RECORDS SUPPLIED:
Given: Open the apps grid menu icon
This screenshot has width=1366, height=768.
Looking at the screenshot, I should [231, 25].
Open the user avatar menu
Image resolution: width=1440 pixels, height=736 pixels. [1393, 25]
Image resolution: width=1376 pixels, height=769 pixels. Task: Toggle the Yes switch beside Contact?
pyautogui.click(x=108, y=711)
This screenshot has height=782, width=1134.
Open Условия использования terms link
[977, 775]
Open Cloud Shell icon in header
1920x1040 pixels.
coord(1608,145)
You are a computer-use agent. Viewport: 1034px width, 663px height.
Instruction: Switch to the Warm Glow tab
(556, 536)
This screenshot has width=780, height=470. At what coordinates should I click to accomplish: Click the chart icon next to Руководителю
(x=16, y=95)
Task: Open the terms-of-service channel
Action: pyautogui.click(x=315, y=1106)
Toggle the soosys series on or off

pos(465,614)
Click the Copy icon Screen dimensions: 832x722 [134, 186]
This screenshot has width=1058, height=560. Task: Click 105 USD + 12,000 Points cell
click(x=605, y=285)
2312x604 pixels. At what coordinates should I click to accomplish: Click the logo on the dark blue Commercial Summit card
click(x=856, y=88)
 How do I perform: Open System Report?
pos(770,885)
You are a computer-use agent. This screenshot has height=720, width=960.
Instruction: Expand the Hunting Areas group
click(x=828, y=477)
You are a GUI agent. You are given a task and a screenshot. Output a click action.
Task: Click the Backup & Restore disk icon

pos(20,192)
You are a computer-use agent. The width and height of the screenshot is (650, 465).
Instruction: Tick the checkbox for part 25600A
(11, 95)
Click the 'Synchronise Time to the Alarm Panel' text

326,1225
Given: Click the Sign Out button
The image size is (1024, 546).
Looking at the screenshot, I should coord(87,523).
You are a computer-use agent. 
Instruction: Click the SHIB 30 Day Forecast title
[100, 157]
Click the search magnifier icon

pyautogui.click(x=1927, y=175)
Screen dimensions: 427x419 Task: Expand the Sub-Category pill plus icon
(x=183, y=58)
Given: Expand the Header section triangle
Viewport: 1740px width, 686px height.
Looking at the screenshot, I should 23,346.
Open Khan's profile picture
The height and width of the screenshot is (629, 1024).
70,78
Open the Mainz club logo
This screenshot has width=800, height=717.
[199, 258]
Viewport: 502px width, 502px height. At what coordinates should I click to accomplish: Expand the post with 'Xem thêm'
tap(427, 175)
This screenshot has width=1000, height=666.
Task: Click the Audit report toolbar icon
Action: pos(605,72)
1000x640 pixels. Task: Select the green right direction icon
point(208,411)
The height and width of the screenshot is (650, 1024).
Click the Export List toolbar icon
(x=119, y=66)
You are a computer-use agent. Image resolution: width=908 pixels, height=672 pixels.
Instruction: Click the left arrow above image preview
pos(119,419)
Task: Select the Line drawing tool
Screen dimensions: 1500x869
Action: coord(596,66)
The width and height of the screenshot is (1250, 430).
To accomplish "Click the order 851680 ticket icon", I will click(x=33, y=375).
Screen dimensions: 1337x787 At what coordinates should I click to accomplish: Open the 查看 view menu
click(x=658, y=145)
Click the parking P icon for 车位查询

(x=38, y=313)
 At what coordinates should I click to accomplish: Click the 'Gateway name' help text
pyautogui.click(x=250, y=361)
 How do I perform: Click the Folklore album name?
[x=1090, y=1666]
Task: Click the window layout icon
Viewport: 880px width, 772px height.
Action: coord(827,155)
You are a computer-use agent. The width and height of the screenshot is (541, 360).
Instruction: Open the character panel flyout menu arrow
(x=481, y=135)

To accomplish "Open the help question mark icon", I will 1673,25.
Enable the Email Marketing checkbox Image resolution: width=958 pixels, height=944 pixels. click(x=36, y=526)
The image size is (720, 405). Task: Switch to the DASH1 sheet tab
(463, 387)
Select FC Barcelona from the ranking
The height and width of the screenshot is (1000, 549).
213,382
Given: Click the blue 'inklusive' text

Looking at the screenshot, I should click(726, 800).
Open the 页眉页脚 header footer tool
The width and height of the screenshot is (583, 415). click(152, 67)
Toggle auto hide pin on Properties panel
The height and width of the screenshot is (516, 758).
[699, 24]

EXERCISE DESCRIPTION: From the first line of the listing above to the line with "You are a computer-use agent. This", please transcribe each line exactly, both ends included, and nothing beyond that.

WRITTEN ANSWER:
Given: Open the apps grid menu icon
This screenshot has width=1366, height=768.
Looking at the screenshot, I should [231, 25].
Open the user avatar menu
Image resolution: width=1440 pixels, height=736 pixels. [1393, 25]
Image resolution: width=1376 pixels, height=769 pixels. Task: Toggle the Yes switch beside Contact?
pyautogui.click(x=108, y=711)
This screenshot has height=782, width=1134.
Open Условия использования terms link
[977, 775]
Open Cloud Shell icon in header
1920x1040 pixels.
coord(1608,145)
You are a computer-use agent. Viewport: 1034px width, 663px height.
Instruction: Switch to the Warm Glow tab
(556, 536)
This screenshot has width=780, height=470. At what coordinates should I click to accomplish: Click the chart icon next to Руководителю
(x=16, y=95)
Task: Open the terms-of-service channel
Action: pyautogui.click(x=315, y=1106)
Toggle the soosys series on or off

pos(465,614)
Click the Copy icon Screen dimensions: 832x722 [134, 186]
This screenshot has width=1058, height=560. Task: Click 105 USD + 12,000 Points cell
click(x=605, y=285)
2312x604 pixels. At what coordinates should I click to accomplish: Click the logo on the dark blue Commercial Summit card
click(x=856, y=88)
 How do I perform: Open System Report?
pos(770,885)
You are a computer-use agent. This screenshot has height=720, width=960.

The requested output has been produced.